= OBJECTIF A =
Selon le texte fourni, en quelle année est sorti l'album « Poèmes rock » ?

= TEXTE FOURNI =

Le loup dans la bergerie

« Poèmes rock » porte bien son nom, comme si en deux mots, de l’un vers l’autre attiré, Couture battait la cadence entre poésie tranquille et énergie. On y trouve un déphasage entre l’intention et l’action, le fond et la forme. L’apparente placidité que renvoie le chanteur se gomme sur des orchestrations rock détonantes. Cette dichotomie se creuse lors de concerts pour le moins toniques …

L’album, sorti en 1981, fait le difficile pari de ne pas s’acoquiner aux nappes de synthés alors à la mode, celles-là même qui allaient noyer le rock une décennie durant. Couture s’impose un parfum instrumental suranné inspiré et fécond: piano, guitare, basse + batterie … Certaines chansons me font penser musicalement à du JJ Cale (que j’adore) : cool attitude, vocaux en laidback serein, mi chanté mi parlé.

Couture c'est tout mou tout doux roudoudou mais çà swingue grave le loup. J'adore.

dimanche 17 novembre 2024

Opus Humano n°02 (BD)

 

Les Humanoïdes Associés ed. (2024)

 

Fin 2024 et début 2025, « Metal Hurlant » fête ses 50 ans via 5 hors-séries titrés « Opus Humano » qui rééditent certains jalons graphiques antérieurs de la revue. Chaque volume est dédié à une décennie (75-85,85-95,95-05,05-15,15-25) via des récits courts comme tirés d’un best of, voire des albums entiers livrés dans leurs intégralités ; tous démontrent la prolificité et la qualité du magazine sur son demi-siècle d’existence.

A contrario et à mon sens, les albums réédités parallèlement, 1 trimestre sur 2, dans la mouture actuelle de « Metal Hurlant », dans la mesure où ils sont insérés incomplets, minent la crédibilité du projet en cours.

Le moindre des intérêts d’«Opus Humanos» est, entre autres, sa mise en vente en kiosques comme le fut toute la lignée originale de « Metal Hurlant ». Ainsi ressurgissent des parfums d’antan et la nostalgie d’une époque où l’on trouvait ses « mauvais genres » chéris aux cotés des « Gitanes » filtre, de la presse quotidienne d’alors, de « Pilote hebdo ou mensuel », « Rock & Folk », « Charlie » et « Fiction » ... etc.

Le présent HS cible 1985-1995, une tranche temporelle durant laquelle j’ai, quelque peu, abandonné la BD au profit de la SF écrite, l’état de mes finances d’alors m’obligeant à des choix draconiens. N’empêche, l’envie m’a pris, ces temps, de reprendre le fil d’une lignée graphique délaissée, néanmoins suivie du coin de l’œil. Ainsi donc, ici, ces quelques mots pour recoller à un passé qui m’aurait pu être uchronique.

= DONNÉES FOURNIES =
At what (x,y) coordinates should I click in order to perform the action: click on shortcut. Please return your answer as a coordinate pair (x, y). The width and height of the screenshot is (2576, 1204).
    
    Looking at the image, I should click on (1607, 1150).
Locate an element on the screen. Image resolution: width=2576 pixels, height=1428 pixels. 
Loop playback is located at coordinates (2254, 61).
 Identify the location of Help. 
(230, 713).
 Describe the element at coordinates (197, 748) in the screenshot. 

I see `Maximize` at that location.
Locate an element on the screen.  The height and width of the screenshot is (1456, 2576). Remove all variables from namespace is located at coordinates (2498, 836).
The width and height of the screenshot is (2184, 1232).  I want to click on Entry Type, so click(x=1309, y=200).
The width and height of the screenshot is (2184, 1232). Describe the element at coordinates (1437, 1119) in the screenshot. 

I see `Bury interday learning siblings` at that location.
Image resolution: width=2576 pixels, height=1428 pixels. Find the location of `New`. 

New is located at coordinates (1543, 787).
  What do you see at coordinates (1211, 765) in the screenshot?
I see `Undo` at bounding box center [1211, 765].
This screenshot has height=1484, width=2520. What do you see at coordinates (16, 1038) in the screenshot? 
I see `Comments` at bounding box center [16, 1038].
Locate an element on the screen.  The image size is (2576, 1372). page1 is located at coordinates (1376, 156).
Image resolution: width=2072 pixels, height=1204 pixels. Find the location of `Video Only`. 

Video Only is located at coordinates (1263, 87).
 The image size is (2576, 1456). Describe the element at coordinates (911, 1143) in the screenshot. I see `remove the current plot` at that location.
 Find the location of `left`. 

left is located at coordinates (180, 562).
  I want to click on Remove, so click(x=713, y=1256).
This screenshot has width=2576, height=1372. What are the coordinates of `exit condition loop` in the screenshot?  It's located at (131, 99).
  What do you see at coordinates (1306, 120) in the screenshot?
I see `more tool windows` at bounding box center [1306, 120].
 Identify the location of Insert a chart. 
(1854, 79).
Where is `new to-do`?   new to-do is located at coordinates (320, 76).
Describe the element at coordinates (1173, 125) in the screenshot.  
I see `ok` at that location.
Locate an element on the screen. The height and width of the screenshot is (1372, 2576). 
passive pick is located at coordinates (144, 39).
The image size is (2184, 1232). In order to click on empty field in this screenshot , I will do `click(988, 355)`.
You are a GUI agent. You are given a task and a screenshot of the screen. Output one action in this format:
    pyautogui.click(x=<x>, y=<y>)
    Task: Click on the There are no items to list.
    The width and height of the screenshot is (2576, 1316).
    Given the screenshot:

= OBJECTIF B =
Reproduisez à l'identique les lignes des entrées situées entre la ligne contenant « This screenshot has height=1484, width=2520. » et celle contenant « center [1306, 120]. », ces deux lignes comprises.

= CORRIGÉ A =
En 1981.

= CORRIGÉ B =
This screenshot has height=1484, width=2520. What do you see at coordinates (16, 1038) in the screenshot? 
I see `Comments` at bounding box center [16, 1038].
Locate an element on the screen.  The image size is (2576, 1372). page1 is located at coordinates (1376, 156).
Image resolution: width=2072 pixels, height=1204 pixels. Find the location of `Video Only`. 

Video Only is located at coordinates (1263, 87).
 The image size is (2576, 1456). Describe the element at coordinates (911, 1143) in the screenshot. I see `remove the current plot` at that location.
 Find the location of `left`. 

left is located at coordinates (180, 562).
  I want to click on Remove, so click(x=713, y=1256).
This screenshot has width=2576, height=1372. What are the coordinates of `exit condition loop` in the screenshot?  It's located at (131, 99).
  What do you see at coordinates (1306, 120) in the screenshot?
I see `more tool windows` at bounding box center [1306, 120].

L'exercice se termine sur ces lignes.